Germany neo-Nazi trial: Zschaepe denies role in attacks
- Published
A German woman accused of being part of neo-Nazi cell that murdered 10 people has denied involvement in the killings.
Breaking her silence for the first time in two-and-a-half-years, Beate Zschaepe said she was not a member of the National Socialist Underground (NSU).
The group carried out series of racially motivated murders, bomb attacks and robberies over a decade.
In her statement, Ms Zschaepe apologised to the victims' families for failing to stop what had happened.
"I feel morally guilty that I could not prevent 10 murders and two bomb attacks... carried out by Uwe Mundlos und Uwe Boehnhardt," she said.
The two men apparently killed each other in a suicide pact in 2011 shortly before Ms Zschaepe handed herself in.
The 40-year-old said she first fell in love with Mundlos but met Uwe Boehnhardt on her 19th birthday and came into contact with his more nationalist friends.
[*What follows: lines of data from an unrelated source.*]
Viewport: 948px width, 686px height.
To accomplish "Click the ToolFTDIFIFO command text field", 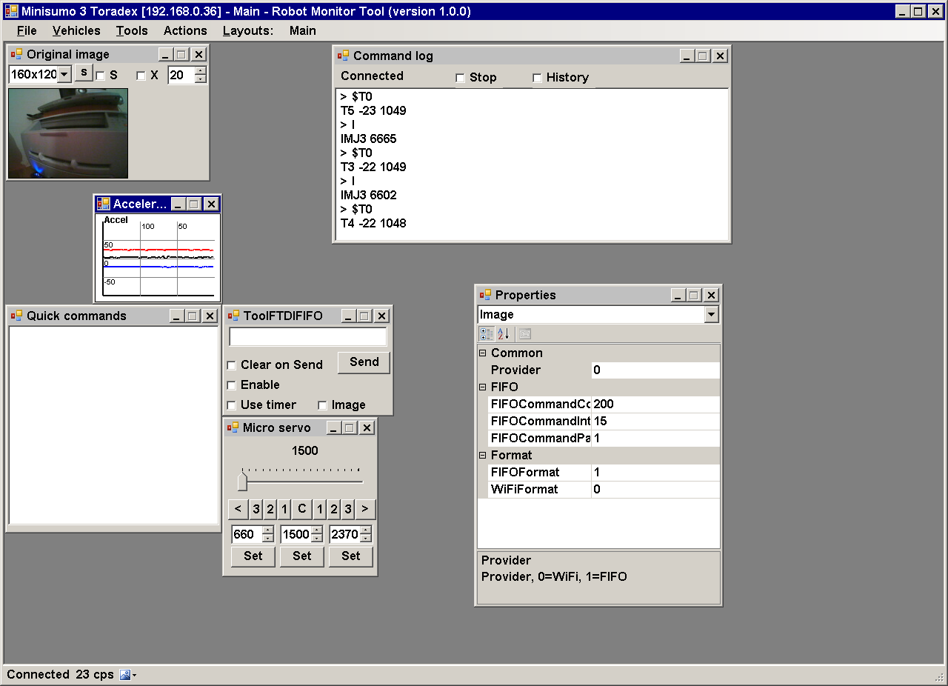I will click(307, 337).
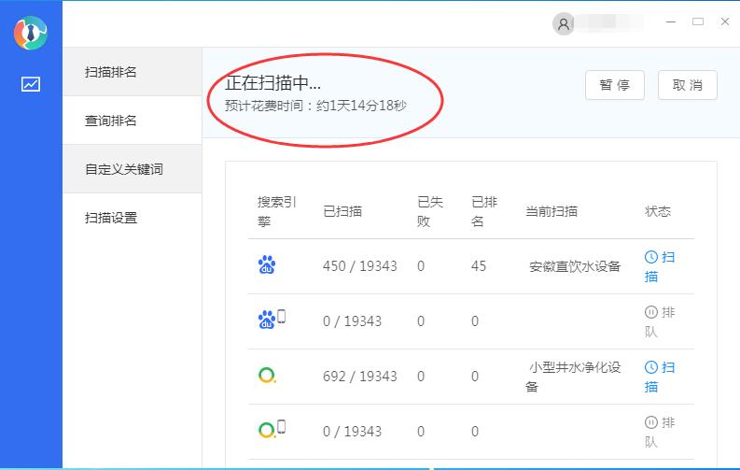The height and width of the screenshot is (470, 740).
Task: Click the app logo in sidebar
Action: [x=31, y=34]
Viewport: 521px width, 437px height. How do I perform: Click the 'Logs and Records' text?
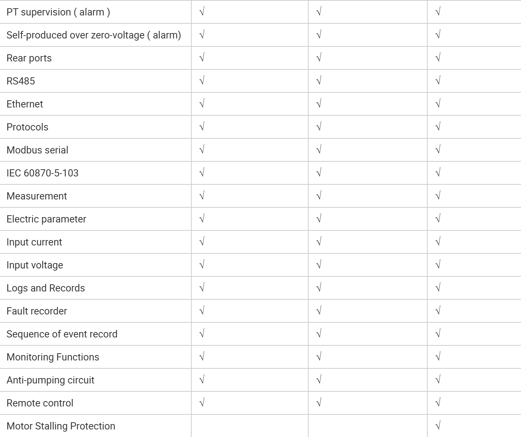[46, 288]
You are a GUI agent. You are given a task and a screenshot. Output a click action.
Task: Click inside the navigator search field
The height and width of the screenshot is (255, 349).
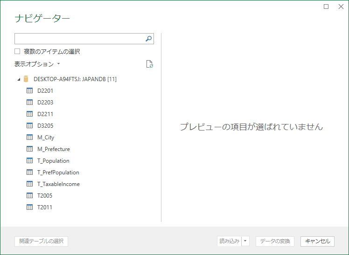[79, 39]
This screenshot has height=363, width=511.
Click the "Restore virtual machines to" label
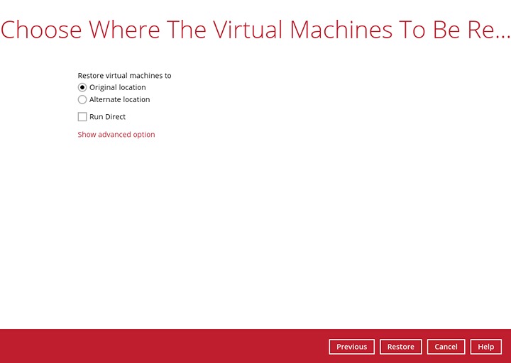click(x=124, y=75)
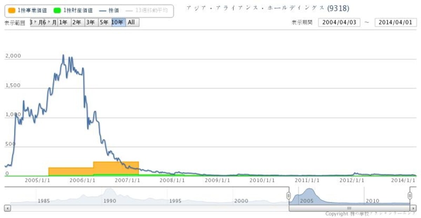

Disappointed families - Jenny Hill, BBC News, Berlin
"Zschaepe's confession - nothing but excuses!" So runs a headline in the tabloid newspaper Bild.
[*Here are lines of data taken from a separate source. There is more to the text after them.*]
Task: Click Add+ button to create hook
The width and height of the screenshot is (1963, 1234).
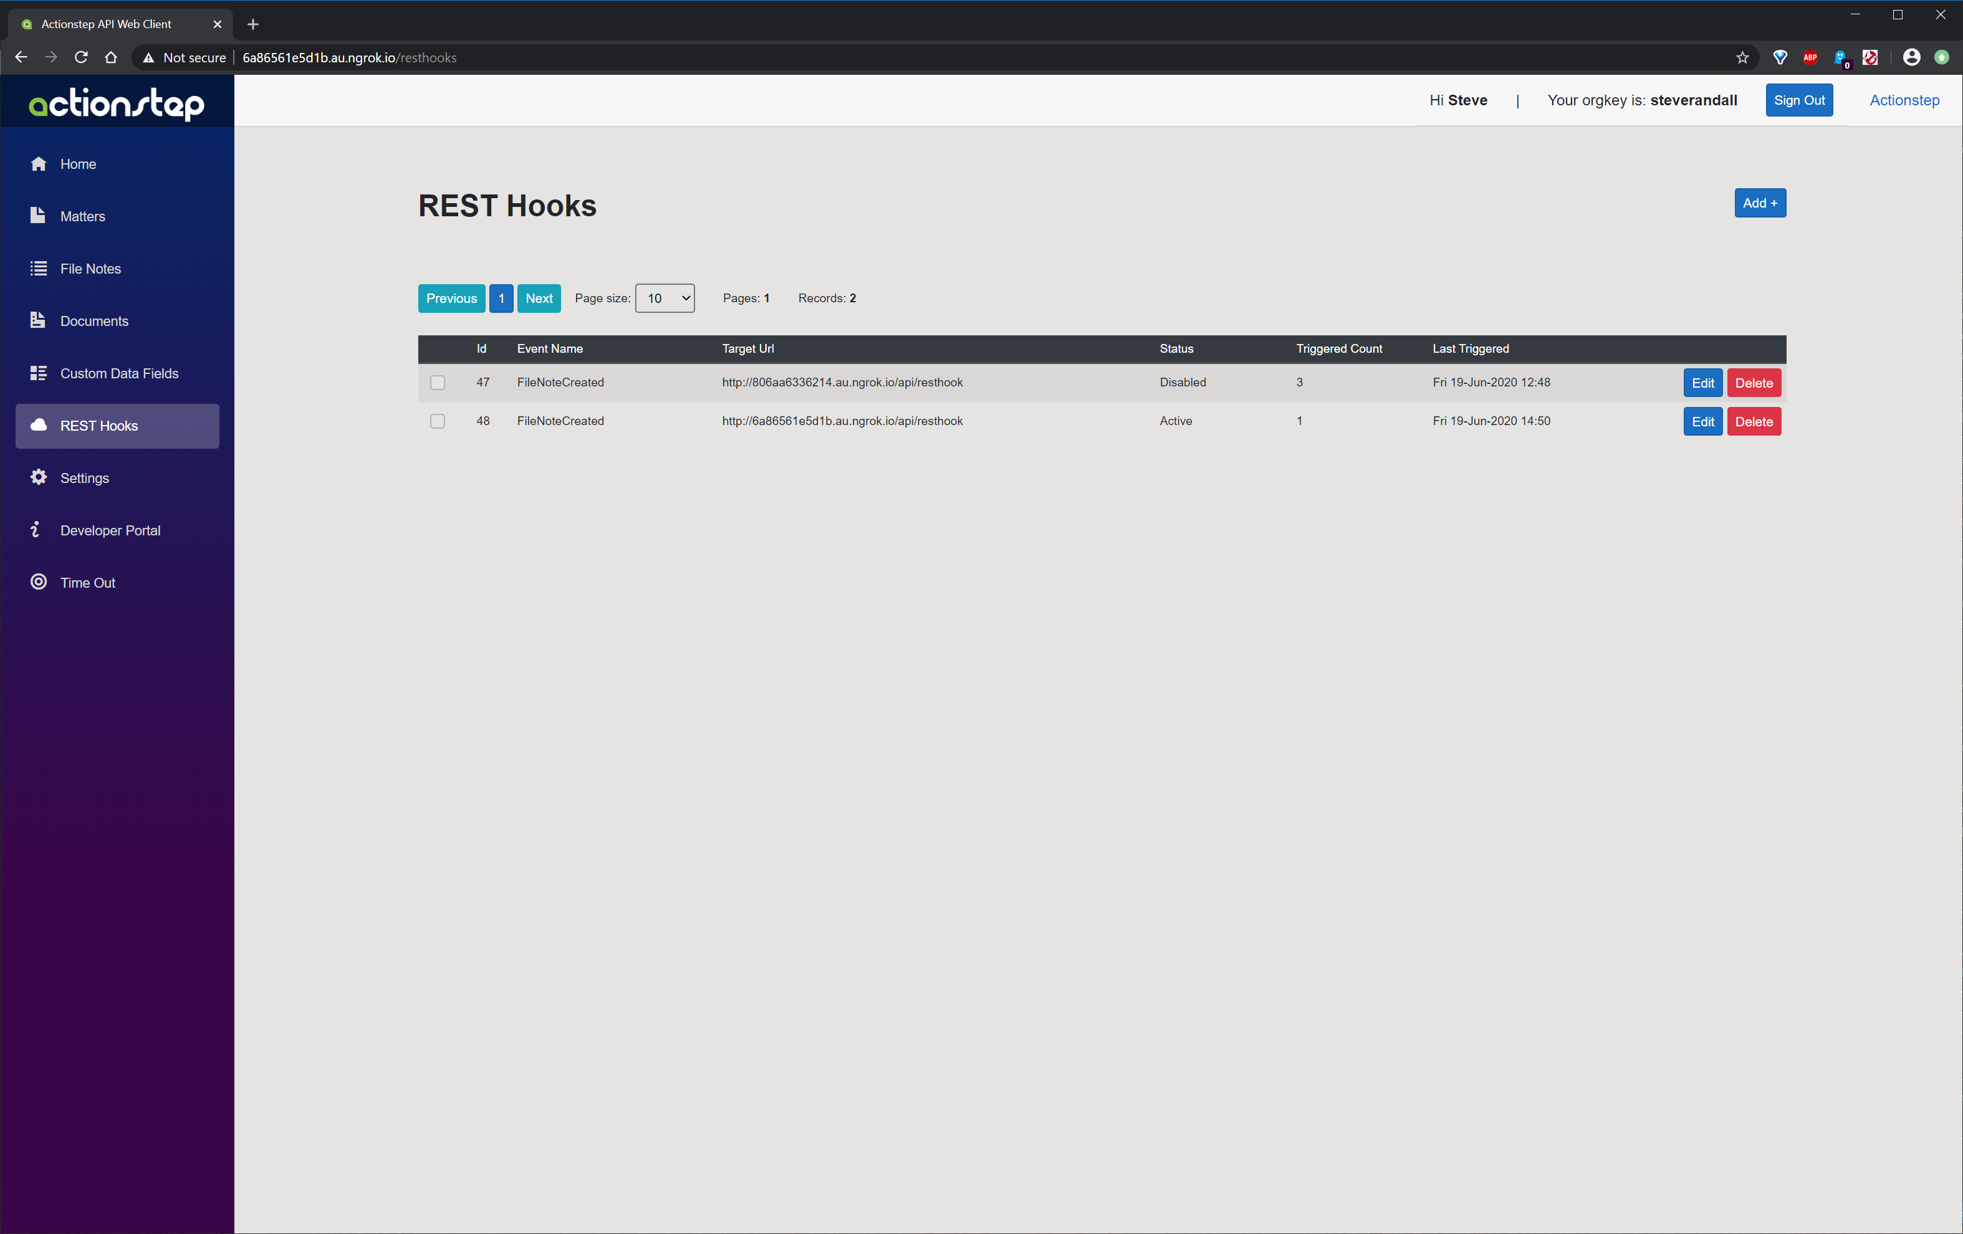Action: click(1760, 203)
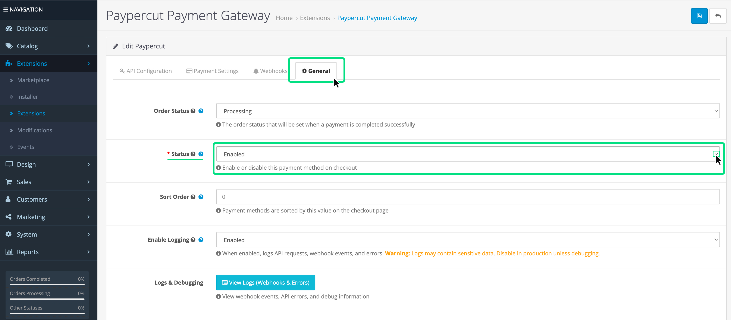Switch to the Payment Settings tab
The image size is (731, 320).
click(212, 71)
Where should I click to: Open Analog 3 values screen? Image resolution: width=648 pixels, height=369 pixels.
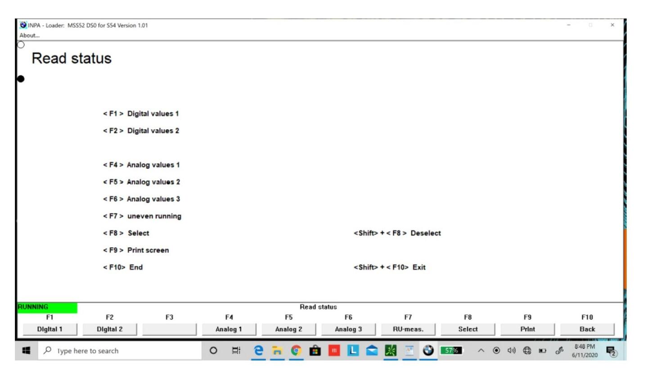tap(349, 329)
Her statement was much anticipated - by the families of the NSU's victims, who hoped she might tell them why the cell killed their loved ones; by the German media who wondered whether she would show remorse; and by the German public.
The NSU's campaign of violence terrorised this country for more than a decade. Ms Zschaepe is the only surviving suspected member. And this is the first time she's given evidence since her arrest four years ago.
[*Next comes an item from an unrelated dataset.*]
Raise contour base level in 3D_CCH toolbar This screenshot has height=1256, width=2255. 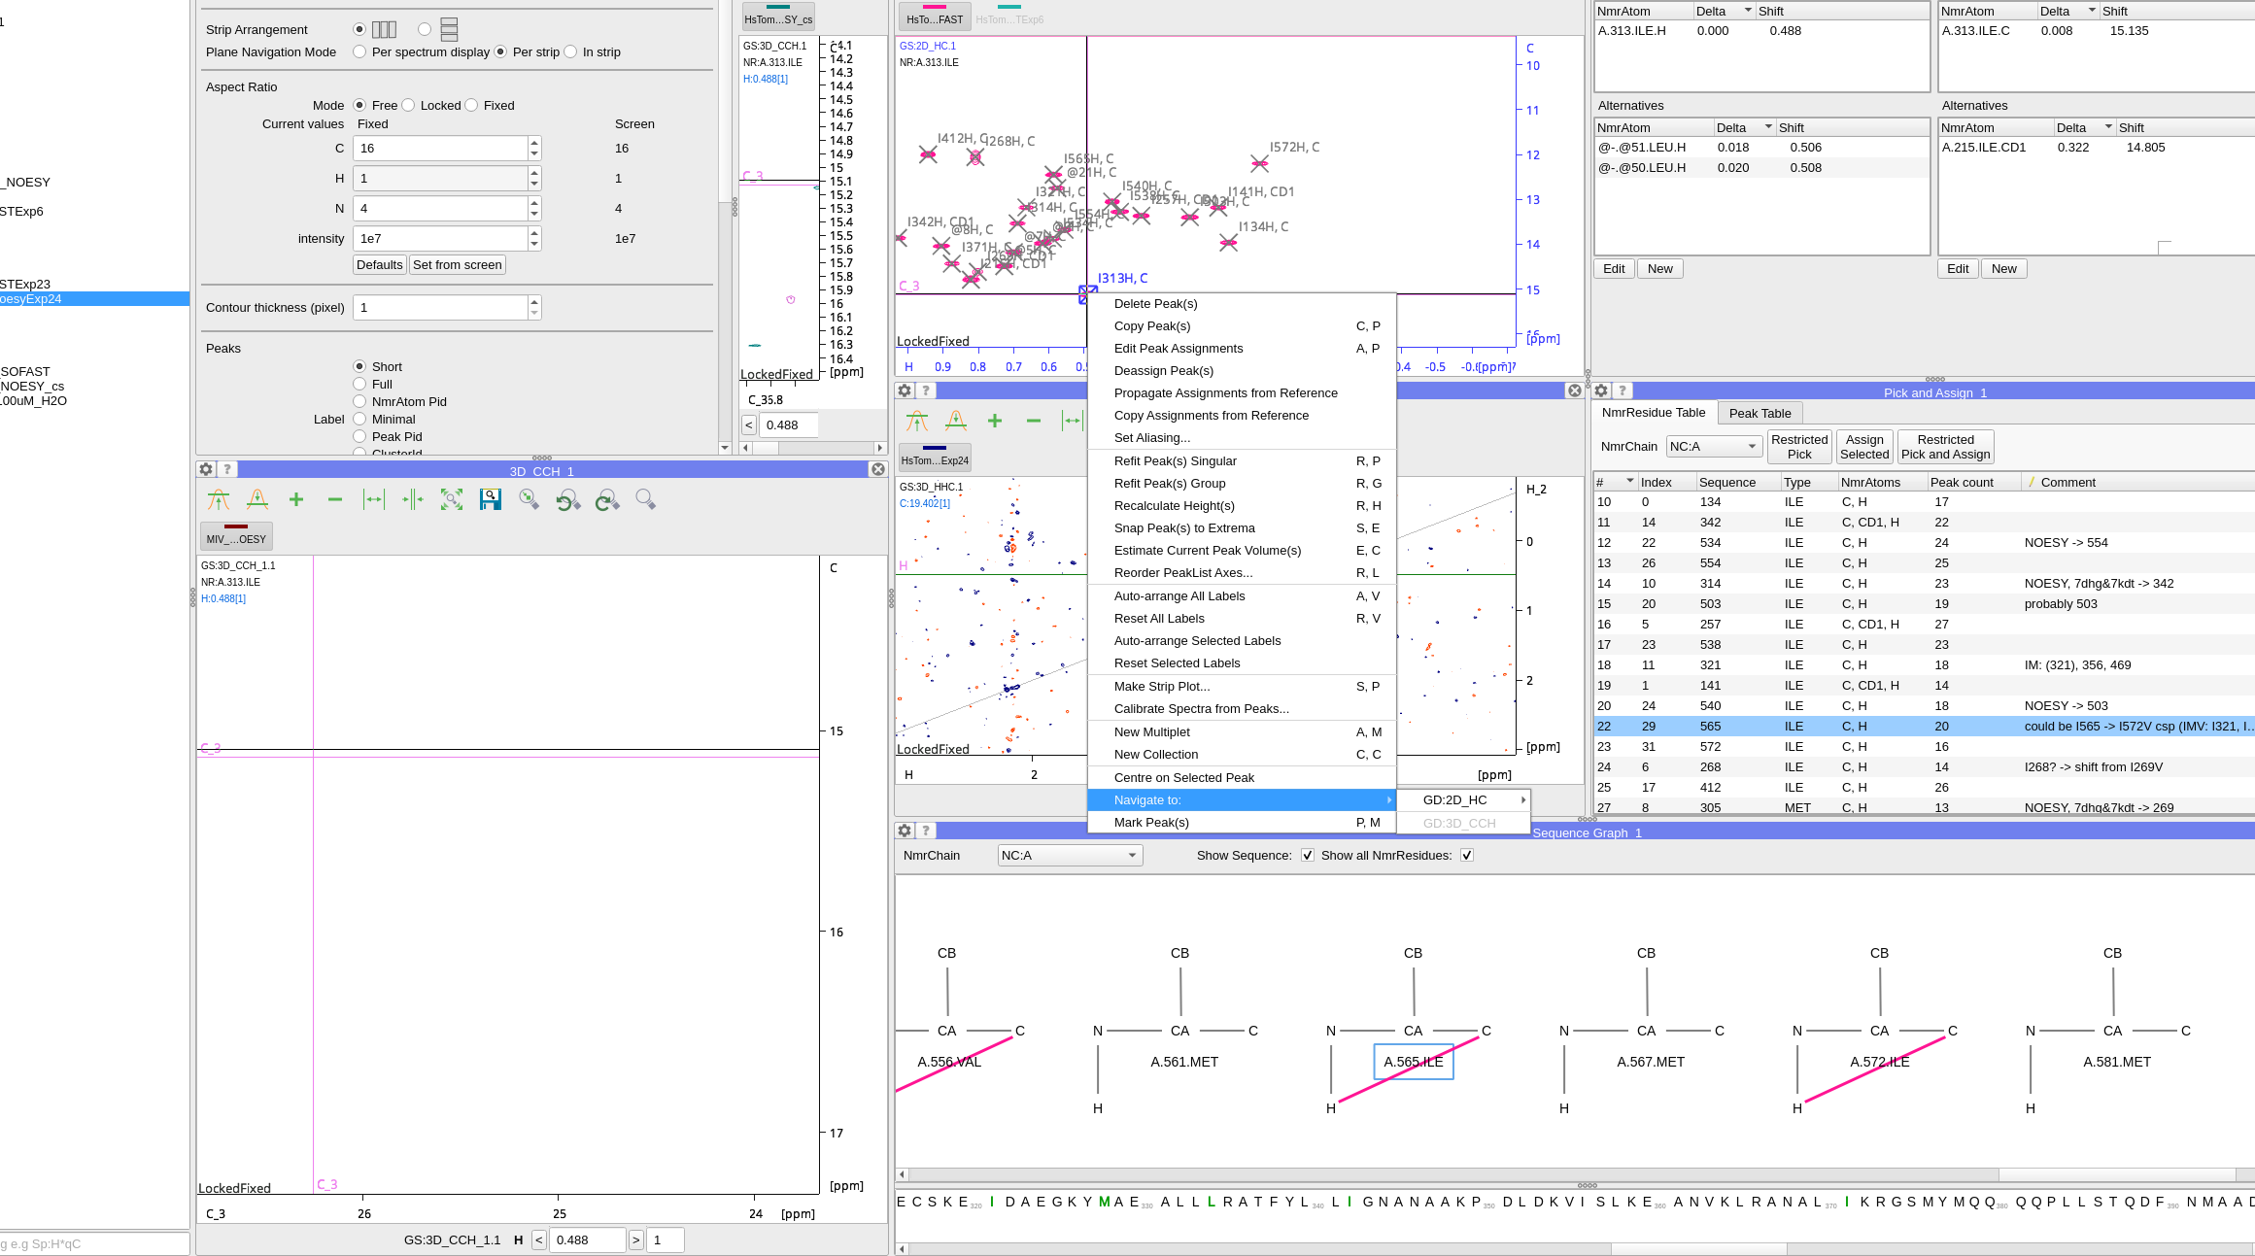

Most were disappointed. Few took her apology seriously. In the words of Gamze Kubasik, whose father was killed by the NSU: "Frau Zschaepe is trying to avoid responsibility. She won't save herself from a conviction."
The cell murdered 10 people, eight of them of Turkish origin, between 2000 and 2007 but went undetected for more than a decade. Critics say police and the security services made serious errors.
Reading her 53-page statement aloud, Ms Zschaepe's lawyer Mathias Grasel began by telling the court about his client's childhood in East Germany, formerly the German Democratic Republic, and her difficult relationship with her mother.
He went on to deny his client's involvement in the preparation or execution in any of the group's attacks, but apologised to the victims' families for failing to stop them.
'Life was worth nothing'
She said she was unaware of the group's first murder until three months after it occurred. Enver Simsek, a florist, was shot in Nuremberg on 9 September 2000.
Ms Zschaepe said she told Mundlos and Boehnhardt that she wanted to go to police to hand herself in but they had threatened to commit suicide.
In her statement, she said she still did not know the motive for the killing.
However, she told the court the men murdered policewoman Michele Kiesewetter in 2007 in order to steal her gun.
She said she was so "disappointed" that her lovers had killed repeatedly that she drank three or four bottles of sparkling wine a day and neglected her cats.
Timeline of killings
2000: Enver Simsek shot in Nuremberg
2001: Abdurrahim Ozudogru shot in Nuremberg, Suleyman Taskopru shot in Hamburg, Habil Kılıc shot in Munich
2004: Mehmet Turgut shot in Rostock
2005: Ismail Yasar shot in Nuremberg, Theodoros Boulgarides shot in Munich
2006: Mehmet Kubasık shot in Dortmund, Halit Yozgat shot in Kassel
2007: Michele Kiesewetter, a policewoman, shot in Heilbronn
"I realised I was living with two men to whom human life was worth nothing," Ms Zschaepe said.
The NSU cell remained undetected until Ms Zschaepe gave herself up in November 2011, after police discovered the bodies of two of her alleged accomplices in a caravan.
She is accused of setting fire to the apartment she shared with the men in Zwickau.
Prosecutors say the aim of the execution-style killings was to spread fear among immigrants and prompt them to leave Germany.
However, until now Ms Zschaepe has refused to shed any light on the group's motivations.